8 Comments leave one →
  1. December 10, 2007 2:39 pm

    será de bom tom não esquecer que a menina Deborah tem uma visão muito própria sobre o rapaz Ian – o abandono, a solidão, a traição e o sofrimento podem muito bem pesar ainda sobre o punho distanciado da escritora. (digo isto sem problemas pessoais ou mitológicos: penso que os Joy Division são das bandas mais sobrevalorizadas da História.)

  2. December 10, 2007 3:33 pm

    ia escrever mas o hugo roubou-me as palavras dos dedos. mas pronto, é isso: não digo que se não encontrem pinceladas de verdade nessas páginas. mas serão sempre os dizeres de quem tem uma opinião muito particular – e estigmatizada – sobre Curtis.
    não sei se os Joy são das bandas mais sobrevalorizadas. A mim não me caem mal. E grande filme, o Control, pá. grande, digo eu.

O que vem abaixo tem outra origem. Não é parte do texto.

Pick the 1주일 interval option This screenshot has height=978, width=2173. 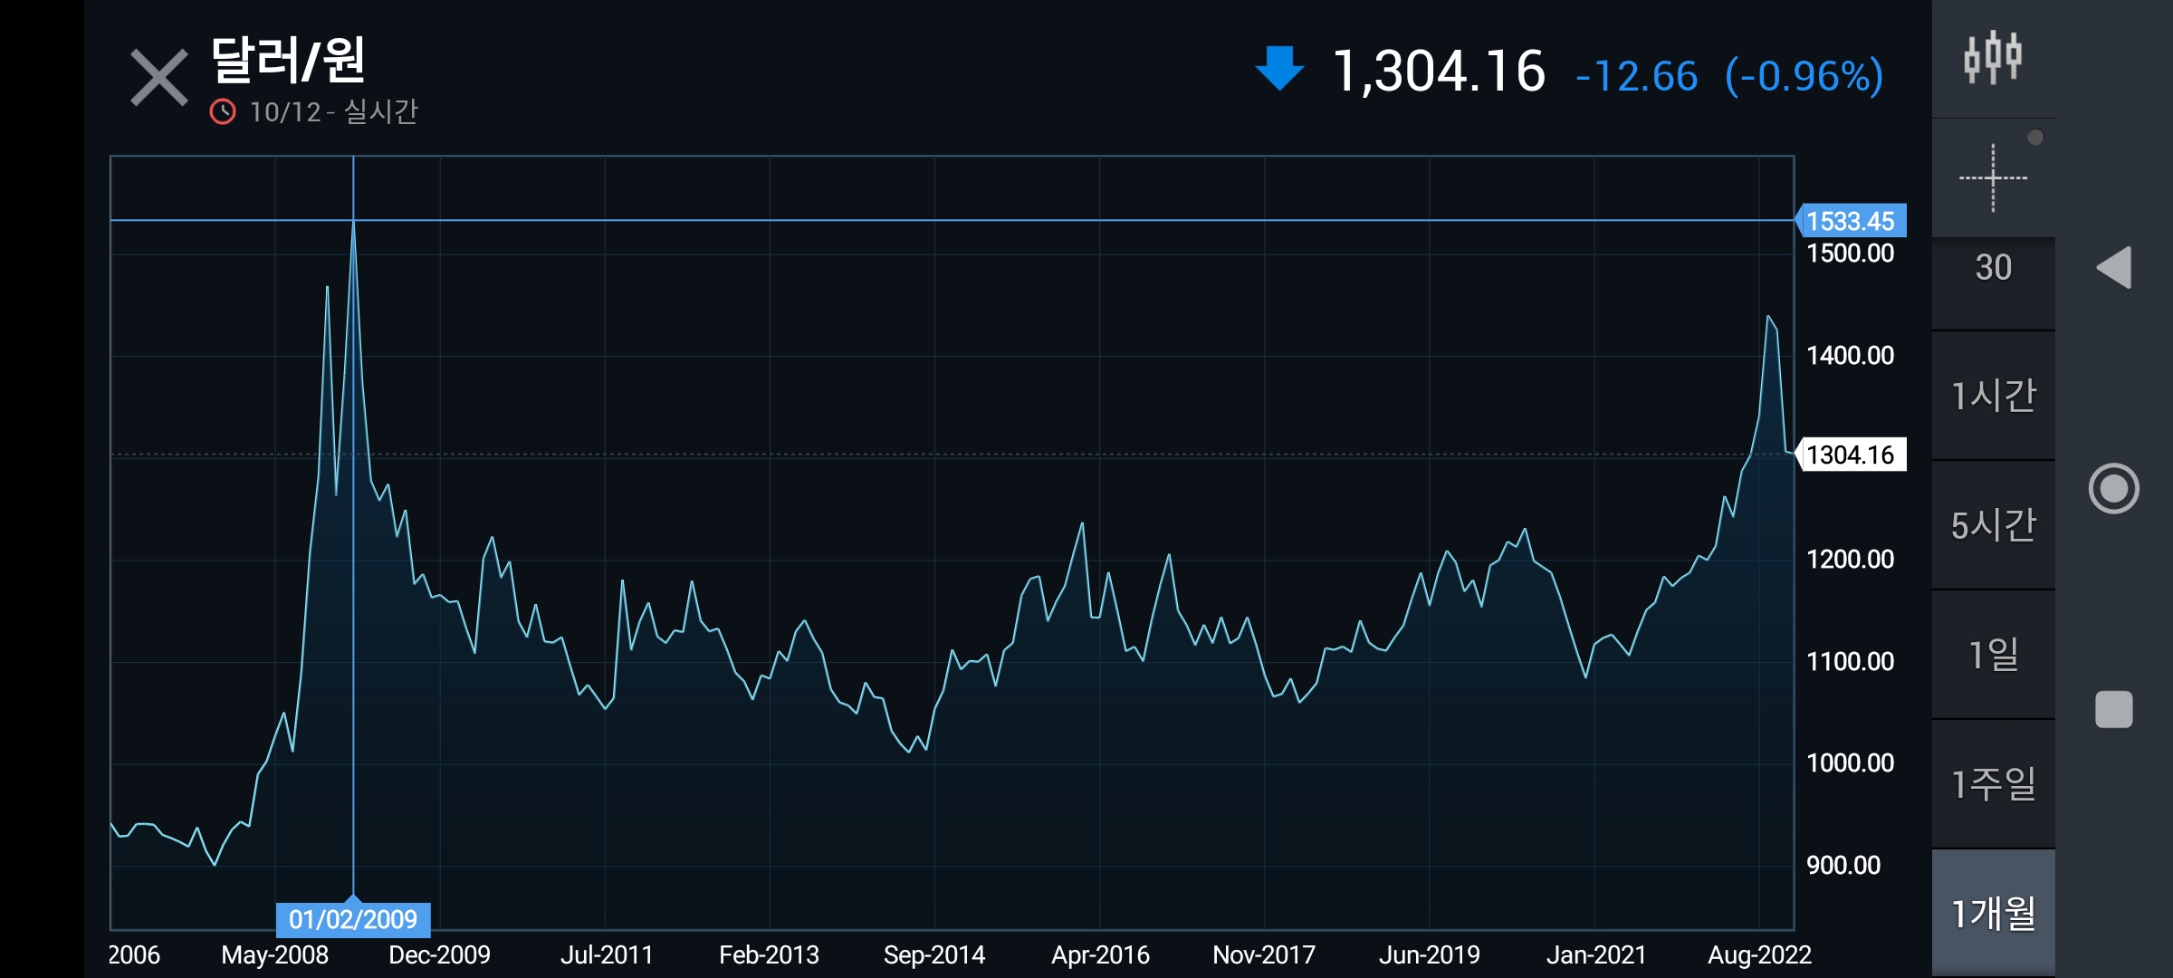[1993, 784]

  3. December 10, 2007 3:47 pm

    isso, não dizes mal.😉

  4. December 10, 2007 5:48 pm

    ainda não vi o Control, mas espero fazê-lo brevemente😉
    sim, eu tenho consciência que Deborah conta a sua visão particular dos acontecimentos. mas as coisas que conta sobre Ian são tão más mas tão más que mesmo retirando o possível enviesamento da história, continua a ser mau😦

  5. December 11, 2007 9:07 am

    Sim, mas o Curtis poderia não ser isso tudo, mas era certamente parte…o mito é só construído mesmo na nossa imaginação. A vida é feita de fantasmas.

  6. December 19, 2007 4:02 pm

    Li o livro ontem. A mim não me influenciou minimamente. Ainda me despertou mais intresse sobre a sua personalidade e a sua complexidade. Enfim, cada um tem a sua maneira de ver :p

  7. Fernando permalink
    June 8, 2008 4:50 am

    Seria possível postar o e-book de carícias distantes?
    Agradeço antecipadamente.

  8. Adriana permalink
    June 16, 2012 7:26 pm

    É muito difícil encontrar este livro! Já procurei em grandes livrarias e sebos. Alguém sabe me dizer onde posso encontrá-lo? Obrigada.